> _Exercises to complete_:
A) On which ship did John Chadwick serve in the Royal Navy, according to the passage about him?
B) Please write out the passage about John Chadwick word for word from "Classical Philologist, Lexicographer" to "Stockholm and Berlin.".

> _Selected extract_:
-------

Classical Philologist, Lexicographer and Co-decipherer of Linear B

John Chadwick was born on 21 May 1920 in Surrey. He attended school at St. Paul’s School and came up to Corpus Christi College, Cambridge in 1939.

After the fall of France in 1940 he left university to volunteer for the Royal Navy, where he served as an Ordinary and later an Able Seaman on HMS Coventry. In 1942 he was transferred to intelligence duties based in Alexandria, Egypt, and set to work on breaking lower-level Italian naval codes. He knew no Italian at the time and did not even have access to a dictionary, but was told that his knowledge of Latin should allow him to cope! In 1944 he was transferred to Bletchley Park (“Station X”), given a crash-course in Japanese, and set to work on reading the encoded messages sent by the Japanese naval representatives in Stockholm and Berlin.

-------

> _Collected data_:

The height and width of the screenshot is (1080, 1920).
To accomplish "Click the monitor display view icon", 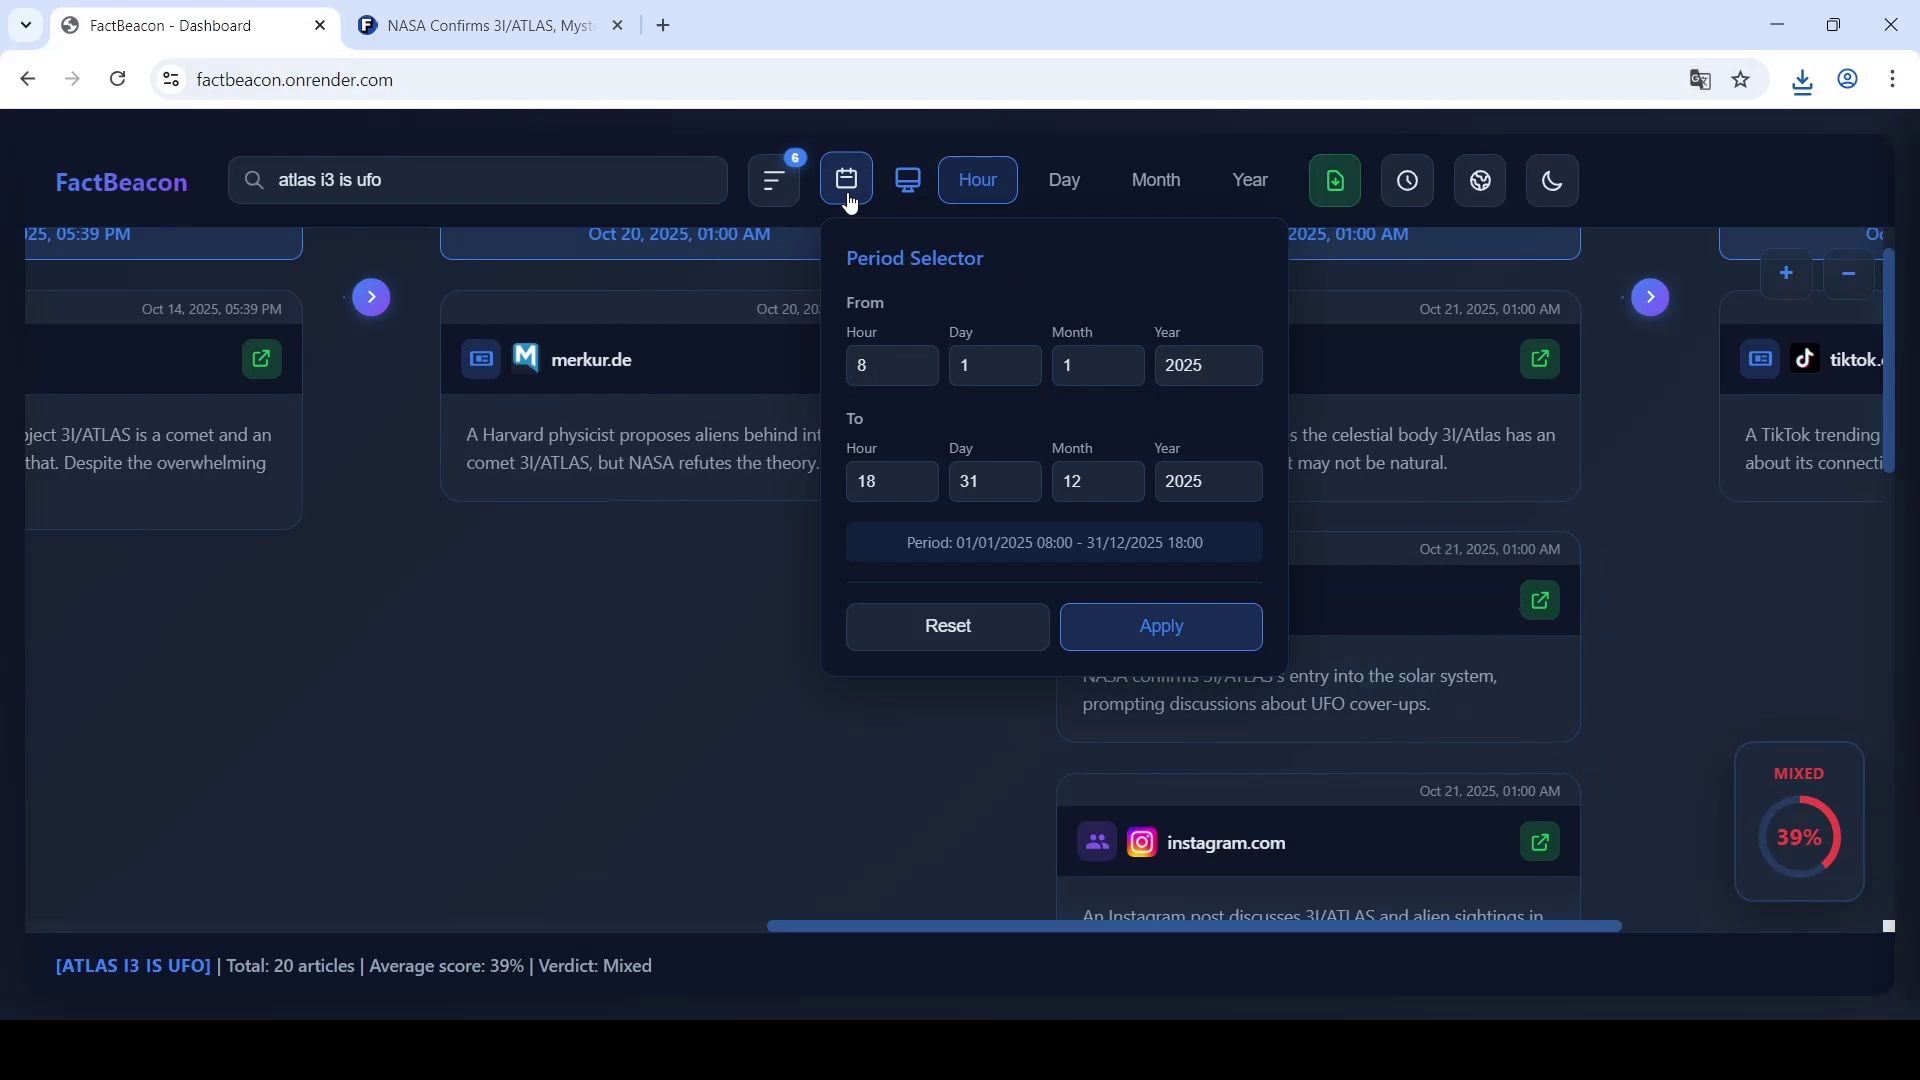I will (x=908, y=181).
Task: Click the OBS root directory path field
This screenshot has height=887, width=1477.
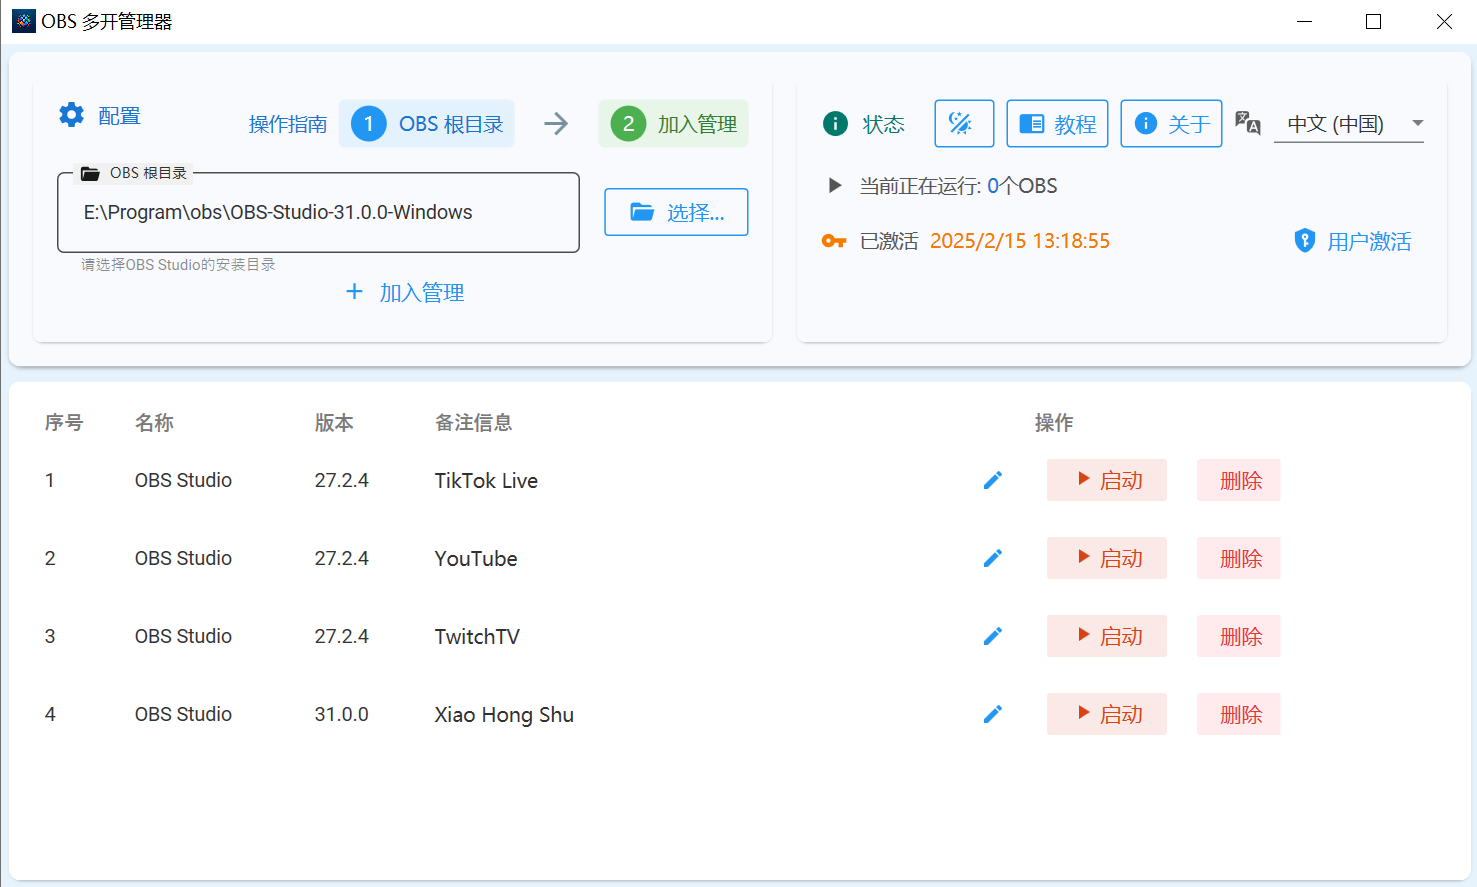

-------

> _Exercise results_:
A) HMS Coventry

B)
Classical Philologist, Lexicographer and Co-decipherer of Linear B

John Chadwick was born on 21 May 1920 in Surrey. He attended school at St. Paul’s School and came up to Corpus Christi College, Cambridge in 1939.

After the fall of France in 1940 he left university to volunteer for the Royal Navy, where he served as an Ordinary and later an Able Seaman on HMS Coventry. In 1942 he was transferred to intelligence duties based in Alexandria, Egypt, and set to work on breaking lower-level Italian naval codes. He knew no Italian at the time and did not even have access to a dictionary, but was told that his knowledge of Latin should allow him to cope! In 1944 he was transferred to Bletchley Park (“Station X”), given a crash-course in Japanese, and set to work on reading the encoded messages sent by the Japanese naval representatives in Stockholm and Berlin.